#### What you have to do
Scan the records below. List lines holding "computer".

Stored data entries:
::::
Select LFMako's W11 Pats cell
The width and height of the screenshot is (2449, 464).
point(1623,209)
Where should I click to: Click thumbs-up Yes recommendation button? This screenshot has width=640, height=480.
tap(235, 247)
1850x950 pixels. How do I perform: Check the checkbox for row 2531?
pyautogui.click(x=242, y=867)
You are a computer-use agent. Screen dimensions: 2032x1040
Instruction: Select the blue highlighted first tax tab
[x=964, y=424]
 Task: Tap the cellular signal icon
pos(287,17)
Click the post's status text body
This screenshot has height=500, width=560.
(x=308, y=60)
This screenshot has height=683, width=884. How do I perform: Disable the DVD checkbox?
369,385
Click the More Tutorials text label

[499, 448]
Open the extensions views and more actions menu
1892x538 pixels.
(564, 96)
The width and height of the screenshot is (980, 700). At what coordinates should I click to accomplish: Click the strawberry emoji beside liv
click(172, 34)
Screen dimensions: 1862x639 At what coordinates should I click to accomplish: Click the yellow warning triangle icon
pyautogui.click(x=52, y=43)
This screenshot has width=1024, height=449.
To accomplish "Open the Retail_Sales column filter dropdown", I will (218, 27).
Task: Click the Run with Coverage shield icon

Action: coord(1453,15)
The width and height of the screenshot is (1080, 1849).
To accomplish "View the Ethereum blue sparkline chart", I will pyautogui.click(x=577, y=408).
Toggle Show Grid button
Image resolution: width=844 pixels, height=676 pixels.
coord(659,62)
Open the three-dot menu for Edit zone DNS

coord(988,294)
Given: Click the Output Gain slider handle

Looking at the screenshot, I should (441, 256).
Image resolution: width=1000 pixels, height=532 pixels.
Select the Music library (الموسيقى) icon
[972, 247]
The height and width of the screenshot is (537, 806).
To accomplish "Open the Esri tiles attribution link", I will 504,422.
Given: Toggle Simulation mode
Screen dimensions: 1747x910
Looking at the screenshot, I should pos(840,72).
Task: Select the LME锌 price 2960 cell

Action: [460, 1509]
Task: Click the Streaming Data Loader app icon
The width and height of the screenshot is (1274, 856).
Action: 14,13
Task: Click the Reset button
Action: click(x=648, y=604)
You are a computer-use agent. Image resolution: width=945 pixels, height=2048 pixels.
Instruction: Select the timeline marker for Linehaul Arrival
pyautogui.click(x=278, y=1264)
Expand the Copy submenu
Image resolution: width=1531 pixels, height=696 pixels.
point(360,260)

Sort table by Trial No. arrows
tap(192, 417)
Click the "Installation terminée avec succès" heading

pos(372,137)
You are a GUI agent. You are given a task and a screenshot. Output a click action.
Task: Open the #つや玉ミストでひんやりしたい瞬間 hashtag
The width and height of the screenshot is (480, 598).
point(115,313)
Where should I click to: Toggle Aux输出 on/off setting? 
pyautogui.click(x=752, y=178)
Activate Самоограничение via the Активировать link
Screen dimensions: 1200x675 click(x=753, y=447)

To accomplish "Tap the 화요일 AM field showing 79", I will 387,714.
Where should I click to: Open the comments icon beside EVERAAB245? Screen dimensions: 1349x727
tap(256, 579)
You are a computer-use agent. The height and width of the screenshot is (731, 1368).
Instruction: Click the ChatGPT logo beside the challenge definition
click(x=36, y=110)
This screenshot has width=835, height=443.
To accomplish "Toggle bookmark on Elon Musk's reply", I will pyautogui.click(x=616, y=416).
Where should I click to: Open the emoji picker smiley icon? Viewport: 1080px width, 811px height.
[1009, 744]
::::
#### Response to the task
You are a computer-use agent. Screen dimensions: 2032x1040
You are a computer-use agent. Image resolution: width=945 pixels, height=2048 pixels.
You are a computer-use agent. The height and width of the screenshot is (731, 1368).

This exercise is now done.